Required work: Output only the lines below that start at the line containing "Send message (62, 2226)" and end at the line containing "NUFFOODS Spectrum (32, 2513)", with both ends kept.

Material to process:
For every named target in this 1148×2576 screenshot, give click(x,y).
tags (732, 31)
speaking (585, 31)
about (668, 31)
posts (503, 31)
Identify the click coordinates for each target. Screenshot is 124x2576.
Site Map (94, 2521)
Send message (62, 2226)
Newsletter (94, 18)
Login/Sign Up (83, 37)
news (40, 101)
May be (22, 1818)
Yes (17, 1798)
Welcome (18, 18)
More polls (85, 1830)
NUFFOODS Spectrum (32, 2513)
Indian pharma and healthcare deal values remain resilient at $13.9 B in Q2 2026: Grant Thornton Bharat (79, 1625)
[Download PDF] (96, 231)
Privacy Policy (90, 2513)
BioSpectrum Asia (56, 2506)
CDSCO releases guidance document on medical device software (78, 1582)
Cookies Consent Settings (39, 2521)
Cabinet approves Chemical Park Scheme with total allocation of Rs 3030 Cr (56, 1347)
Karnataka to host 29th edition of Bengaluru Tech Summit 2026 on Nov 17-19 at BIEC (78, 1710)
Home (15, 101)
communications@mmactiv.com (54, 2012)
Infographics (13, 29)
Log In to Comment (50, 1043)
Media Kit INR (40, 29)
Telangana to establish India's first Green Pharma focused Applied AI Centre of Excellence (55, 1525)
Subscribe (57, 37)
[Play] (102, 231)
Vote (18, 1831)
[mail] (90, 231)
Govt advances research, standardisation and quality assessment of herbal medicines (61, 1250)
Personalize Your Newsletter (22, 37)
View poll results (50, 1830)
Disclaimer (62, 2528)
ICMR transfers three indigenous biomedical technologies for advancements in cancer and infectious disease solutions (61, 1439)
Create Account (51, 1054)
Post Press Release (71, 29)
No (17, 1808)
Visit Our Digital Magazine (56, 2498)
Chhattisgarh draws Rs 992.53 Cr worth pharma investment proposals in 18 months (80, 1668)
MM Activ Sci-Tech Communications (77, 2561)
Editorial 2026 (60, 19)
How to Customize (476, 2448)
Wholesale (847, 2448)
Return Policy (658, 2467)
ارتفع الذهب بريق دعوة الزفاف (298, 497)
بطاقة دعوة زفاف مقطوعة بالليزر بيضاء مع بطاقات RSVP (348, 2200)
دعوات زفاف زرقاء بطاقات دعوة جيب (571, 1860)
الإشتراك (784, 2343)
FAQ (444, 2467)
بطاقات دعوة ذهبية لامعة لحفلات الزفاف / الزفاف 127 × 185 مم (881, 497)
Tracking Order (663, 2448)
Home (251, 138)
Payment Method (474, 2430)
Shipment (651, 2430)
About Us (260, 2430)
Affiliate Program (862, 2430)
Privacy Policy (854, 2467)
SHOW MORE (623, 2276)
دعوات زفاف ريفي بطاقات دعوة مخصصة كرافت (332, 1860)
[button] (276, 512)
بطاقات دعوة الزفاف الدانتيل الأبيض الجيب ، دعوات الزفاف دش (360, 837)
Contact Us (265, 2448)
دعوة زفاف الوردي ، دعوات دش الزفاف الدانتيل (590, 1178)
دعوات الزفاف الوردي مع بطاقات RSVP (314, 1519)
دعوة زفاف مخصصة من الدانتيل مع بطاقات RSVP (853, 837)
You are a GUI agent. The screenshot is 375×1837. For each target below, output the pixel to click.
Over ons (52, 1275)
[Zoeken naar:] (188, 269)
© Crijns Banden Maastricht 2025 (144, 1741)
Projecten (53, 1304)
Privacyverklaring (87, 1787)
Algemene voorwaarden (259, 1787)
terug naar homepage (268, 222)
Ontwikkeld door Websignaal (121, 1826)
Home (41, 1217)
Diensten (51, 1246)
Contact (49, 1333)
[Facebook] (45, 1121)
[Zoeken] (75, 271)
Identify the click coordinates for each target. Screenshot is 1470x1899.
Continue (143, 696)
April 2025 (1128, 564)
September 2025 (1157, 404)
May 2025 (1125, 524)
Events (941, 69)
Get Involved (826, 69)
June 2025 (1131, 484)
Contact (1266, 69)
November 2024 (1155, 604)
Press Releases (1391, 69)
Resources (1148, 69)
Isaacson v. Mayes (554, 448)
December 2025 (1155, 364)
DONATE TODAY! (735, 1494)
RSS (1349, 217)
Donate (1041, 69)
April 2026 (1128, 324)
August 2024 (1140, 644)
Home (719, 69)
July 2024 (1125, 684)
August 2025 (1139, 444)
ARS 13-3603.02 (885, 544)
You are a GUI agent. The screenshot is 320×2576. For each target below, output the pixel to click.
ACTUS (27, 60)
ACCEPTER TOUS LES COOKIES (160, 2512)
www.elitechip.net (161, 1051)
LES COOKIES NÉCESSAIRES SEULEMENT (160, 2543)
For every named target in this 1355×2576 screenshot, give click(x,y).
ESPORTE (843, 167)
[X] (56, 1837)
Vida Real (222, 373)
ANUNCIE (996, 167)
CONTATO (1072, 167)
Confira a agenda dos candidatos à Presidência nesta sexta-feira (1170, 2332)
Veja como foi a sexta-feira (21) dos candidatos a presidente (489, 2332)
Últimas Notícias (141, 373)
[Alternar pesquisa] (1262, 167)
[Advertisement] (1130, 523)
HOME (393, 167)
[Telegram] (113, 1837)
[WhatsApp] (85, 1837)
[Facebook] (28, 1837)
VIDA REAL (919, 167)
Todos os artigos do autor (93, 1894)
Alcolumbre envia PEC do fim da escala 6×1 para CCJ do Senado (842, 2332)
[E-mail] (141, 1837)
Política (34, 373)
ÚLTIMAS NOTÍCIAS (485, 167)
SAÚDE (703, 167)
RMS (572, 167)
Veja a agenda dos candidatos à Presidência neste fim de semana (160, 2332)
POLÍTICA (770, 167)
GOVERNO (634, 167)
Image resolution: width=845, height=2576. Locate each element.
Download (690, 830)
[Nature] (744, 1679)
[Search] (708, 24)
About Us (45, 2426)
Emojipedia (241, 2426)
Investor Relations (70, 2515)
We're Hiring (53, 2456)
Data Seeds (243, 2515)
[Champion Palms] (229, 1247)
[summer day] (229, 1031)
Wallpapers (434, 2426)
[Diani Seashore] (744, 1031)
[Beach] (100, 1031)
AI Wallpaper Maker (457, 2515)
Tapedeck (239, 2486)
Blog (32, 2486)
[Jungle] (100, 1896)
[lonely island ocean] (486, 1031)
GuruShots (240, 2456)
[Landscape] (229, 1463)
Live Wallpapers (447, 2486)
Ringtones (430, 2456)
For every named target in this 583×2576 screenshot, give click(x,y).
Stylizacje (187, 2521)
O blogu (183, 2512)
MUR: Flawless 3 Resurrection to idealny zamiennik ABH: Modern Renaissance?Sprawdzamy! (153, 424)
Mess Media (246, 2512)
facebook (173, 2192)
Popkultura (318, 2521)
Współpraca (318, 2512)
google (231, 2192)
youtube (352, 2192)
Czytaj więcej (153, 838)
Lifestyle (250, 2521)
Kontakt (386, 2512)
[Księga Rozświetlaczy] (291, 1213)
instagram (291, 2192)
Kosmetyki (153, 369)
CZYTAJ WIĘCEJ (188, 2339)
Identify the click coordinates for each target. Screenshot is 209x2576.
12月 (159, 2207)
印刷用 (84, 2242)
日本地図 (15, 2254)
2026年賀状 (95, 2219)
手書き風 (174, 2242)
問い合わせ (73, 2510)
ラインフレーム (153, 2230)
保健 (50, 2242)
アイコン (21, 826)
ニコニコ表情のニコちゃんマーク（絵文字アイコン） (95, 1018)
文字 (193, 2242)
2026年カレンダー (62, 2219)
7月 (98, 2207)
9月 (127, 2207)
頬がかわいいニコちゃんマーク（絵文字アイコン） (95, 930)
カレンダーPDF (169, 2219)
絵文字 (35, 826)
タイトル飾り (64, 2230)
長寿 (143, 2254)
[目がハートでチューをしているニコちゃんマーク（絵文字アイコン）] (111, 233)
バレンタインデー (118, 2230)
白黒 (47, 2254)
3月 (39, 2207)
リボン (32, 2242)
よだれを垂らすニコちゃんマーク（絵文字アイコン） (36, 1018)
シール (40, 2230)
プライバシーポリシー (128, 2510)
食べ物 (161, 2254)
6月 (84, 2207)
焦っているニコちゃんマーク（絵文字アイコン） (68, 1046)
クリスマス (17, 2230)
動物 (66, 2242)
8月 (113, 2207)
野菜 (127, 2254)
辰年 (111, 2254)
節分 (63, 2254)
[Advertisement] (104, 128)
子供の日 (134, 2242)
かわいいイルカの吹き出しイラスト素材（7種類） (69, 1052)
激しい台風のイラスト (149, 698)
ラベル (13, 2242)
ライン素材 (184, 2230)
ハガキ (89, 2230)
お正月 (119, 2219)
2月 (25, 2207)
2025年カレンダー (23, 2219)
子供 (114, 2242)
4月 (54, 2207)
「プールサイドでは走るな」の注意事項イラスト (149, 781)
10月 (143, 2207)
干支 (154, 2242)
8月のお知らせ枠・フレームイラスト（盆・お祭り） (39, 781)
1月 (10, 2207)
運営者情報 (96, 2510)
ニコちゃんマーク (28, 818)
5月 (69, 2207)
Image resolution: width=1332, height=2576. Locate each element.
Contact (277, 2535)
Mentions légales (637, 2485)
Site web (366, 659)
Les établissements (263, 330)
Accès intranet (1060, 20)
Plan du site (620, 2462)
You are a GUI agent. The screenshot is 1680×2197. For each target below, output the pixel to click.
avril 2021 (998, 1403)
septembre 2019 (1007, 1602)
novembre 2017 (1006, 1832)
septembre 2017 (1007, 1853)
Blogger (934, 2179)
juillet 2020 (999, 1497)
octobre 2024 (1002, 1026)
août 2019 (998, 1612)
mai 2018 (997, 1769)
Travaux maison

Worked solution:
Send message (62, 2226)
Newsletter (94, 18)
Login/Sign Up (83, 37)
news (40, 101)
May be (22, 1818)
Yes (17, 1798)
Welcome (18, 18)
More polls (85, 1830)
NUFFOODS Spectrum (32, 2513)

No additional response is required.